I am trying to find a general formula to calculate the expected number of people who are tagged. I looked at the mean of a hypergeometric distribution, but it doesn't seem to be what I need, since it's used to determine the expected number of successes in n trials. In my case, the trials stop after the first failure.

My second guess was a negative hypergeometric distribution, but apart from a disputed wikipedia article and this Encyclopedia of math article, information seems very scarce.

Following the latter, I calculated the mean as follows: $E[X] = m(N-M)/(M+1)$

Where $M = 1$ (number of tagged people), $N-M = 41$ (untagged), $N = 42$ (total), and $m = 1$ (number of failures before stopping). This yields $E[X] = 20.5$.

Is this accurate ? Is there a way this formula can be derived using only the hypergeometric distribution (which is widely more documented than the negative hypergeometric distribution).

Thank you.

2

There are 2 best solutions below

0
On

Original poster here. I think I have got it figured out. I assumed that every "tagging" trial is independant, with a varying probability. (41/42, 40/42, 39/42 and so on).

The expected number of "successes" before the first failure is simply the sum of all probabilities. See https://en.wikipedia.org/wiki/Poisson_binomial_distribution

This yields an expected number of 20.5 taggings.

0
On

Let there be $n$ people labeled $\{a_1, a_2, \ldots, a_n\}$. Without loss of generality, assume that person $a_1$ tags person $a_2$, who then tags person $a_3$, as we can always number the people accordingly.

Define $X$ to be the random number of distinct individuals tagged when we observe the first instance of a previously tagged person being tagged a second time. Then $$\Pr[X = 3] = \frac{1}{n-2}.$$ The denominator is explained by the fact that no person ever tags themselves or the person that tagged them. The numerator is explained by the fact that person $a_1$ must be tagged by $a_3$ in order for $X = 3$ (person $a_2$ cannot be tagged because of the above rule).

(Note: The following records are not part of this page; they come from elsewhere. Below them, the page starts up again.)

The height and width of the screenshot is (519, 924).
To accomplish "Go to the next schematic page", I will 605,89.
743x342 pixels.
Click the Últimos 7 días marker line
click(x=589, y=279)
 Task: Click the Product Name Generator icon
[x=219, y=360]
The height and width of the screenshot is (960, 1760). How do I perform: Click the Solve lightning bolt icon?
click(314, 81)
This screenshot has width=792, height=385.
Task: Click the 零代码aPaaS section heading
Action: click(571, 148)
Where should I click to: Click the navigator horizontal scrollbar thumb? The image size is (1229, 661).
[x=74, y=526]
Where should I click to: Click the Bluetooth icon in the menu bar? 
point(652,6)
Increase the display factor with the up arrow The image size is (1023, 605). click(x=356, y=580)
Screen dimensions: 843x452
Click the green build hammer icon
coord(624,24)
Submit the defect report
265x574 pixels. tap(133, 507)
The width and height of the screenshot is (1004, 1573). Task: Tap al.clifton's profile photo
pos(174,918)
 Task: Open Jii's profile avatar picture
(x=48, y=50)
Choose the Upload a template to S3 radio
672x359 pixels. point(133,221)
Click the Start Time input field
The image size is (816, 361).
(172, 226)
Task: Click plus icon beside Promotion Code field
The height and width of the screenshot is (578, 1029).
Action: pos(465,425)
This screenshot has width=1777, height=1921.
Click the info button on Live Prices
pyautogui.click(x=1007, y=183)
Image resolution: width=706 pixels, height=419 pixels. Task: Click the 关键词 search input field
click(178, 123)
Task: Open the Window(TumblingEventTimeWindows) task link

In a similar fashion, we compute $$\Pr[X = 4] = \frac{n-3}{n-2} \cdot \frac{2}{n-2}.$$ This is because the fourth person to be tagged can be selected in $n-3$ ways, and this person can terminate the tagging process if they tag $a_1$ or $a_2$. And we also have $$\Pr[X = 5] = \frac{3(n-3)(n-4)}{(n-2)^3}.$$

Now, with this in mind, we see that a pattern develops, and in fact, we can assume that $a_i$ represents the $i^{\rm th}$ potential person to be tagged before the $X^{\rm th}$ person tags someone who was already tagged. That is to say, $$\begin{align*} \Pr[X = x] &= \frac{(x-2)(n-3)!}{(n-x)!(n-2)^{x-2}}, \quad x = 3, 4, \ldots, n.\end{align*}$$ Now that we have the exact probability distribution, we can compute for $n = 42$ $$\operatorname{E}[X] = \frac{216377989685883373635784276129625729114158059321}{ 22517998136852480000000000000000000000000000000} \approx 9.60911.$$

This result is supported by $10^7$ simultations in Mathematica:

F[n_] := NestWhile[Append[#, RandomChoice[Complement[Range[n],
         Take[#, -2]]]] &, {1, 2}, # == DeleteDuplicates[#] &]
G[n_] := Length[F[n]] - 1
Mean[Parallelize[Table[G[42], {10^7}]]]

The output I obtained in my run was 2402501/250000 which agrees very closely to the theoretical result above. A slight modification of the above code produces the empirical probability distribution, which I have plotted alongside the theoretical distribution below. As you can see, the difference in observed and expected frequencies is so small that it is effectively indistinguishable. enter image description here

A plot of the differences in observed and expected probabilities is shown below, and we can be confident that the result is valid. enter image description here


Note: I have assumed that person $a_1$ is by default "tagged" themselves, even though strictly speaking, no one tagged the originator. If we do not make this assumption, then the analysis is nearly identical, which I leave to the reader to work out.